SELECTED EXTRACT:

[Begin]

AMY GOODMAN: What do you mean the reporters said you were not — your name was not to be mentioned?
SCOTT RITTER: I wasn’t allowed to be used as a source for The New York Times?
AMY GOODMAN: Why?
SCOTT RITTER: That’s a question you must ask The New York Times.
AMY GOODMAN: What was the message that you were putting out, the few times that you were called, if not quoted?
SCOTT RITTER: Everything they were writing was a lie, not just a nuanced misrepresentation of fact. Judy Miller was running stories from the engineer, Hydari, who was provided by Chalabi, and I was able to provide five or six points where I directly contradicted him and said, if I can contradict him just on the surface of what he is saying, you cannot run with the substance of the rest of that material. This is a man who is not believable. His data doesn’t stack up technically. His data doesn’t stack up logically. His data doesn’t stack up on any of the tests that one would use. There’s no independent confirmation of anything this man is saying, why are you running with it on the front page of your newspaper.
AMY GOODMAN: Ahmed Chalabi, is it true that he tried to hire you, Scott Ritter?
SCOTT RITTER: No, he didn’t try to hire me. I met Chalabi in the summer of 1998. He was working with certain elements in the Senate, particularly Danielle Pletka, who at the time was a lead counseling for the Republicans on the U.S. Senate. Her husband, Steven Ratmaker was a legal counsel for the Republicans, and the House of Representatives. They were working on the Iraq liberation act at that time. They let it be known that there would be a position for me, that would be put together by the United States congress, on a committee that would be overseeing Ahmed Chalabi’s group. I would be working with Chalabi, paid for by the U.S. government. What Chalabi did I when I balked at this, he thought I was balking at it from a monetary stand point, meaning that they were not going to pay me enough. I was balking at it from an integrity standpoint, meaning I wasn’t going to play this game. He let me know that once he was president of Iraq, he will have control of the Iraq’s resources and that he has oil concessions that he would be able to dole out and that I would quote, unquote, be well taken care of. That, I also rejected.

[End]

DATASET EXTRACT:
[Begin]

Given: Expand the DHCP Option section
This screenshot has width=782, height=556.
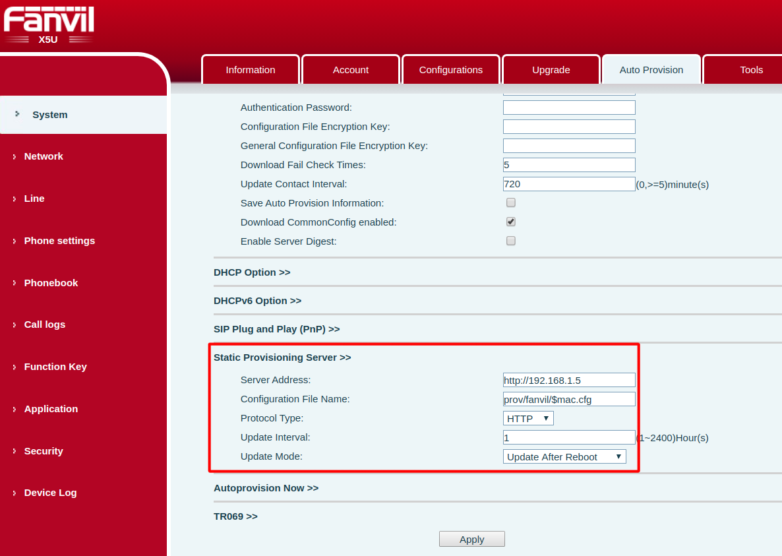Looking at the screenshot, I should coord(252,272).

[End]

WRITTEN TASK: Continue the Scott Ritter interview transcript from its final line. The data above has no connection to the interview transcript.

RESPONSE TO THIS TASK:
AMY GOODMAN: Rick McArthur, we only have — well, less than a minute, but on the issue of The New York Times, we don’t see the Right making a tremendous amount of it, though they attack the New York Times a lot, but not on this issue, perhaps because the whole premise, weapons of mass destruction was put forward by the government. And the rest of the media, very uncomfortable. They’re not the own ones.
RICK MACARTHUR: I am hoping this is going to start a flood of apologies, that the New Yorker, which you cited earlier, will apologize for their atrocious reporting by Jeffrey Goldberg on the phony Saddam-al Qaeda link. Maybe David Remnick will take the fall for it. The Washington Post has a lot to apologize for, although a couple of reporters at the Washington Post tried to fight within the paper to do the right thing, and were not successful.
AMY GOODMAN: Would you like to name names?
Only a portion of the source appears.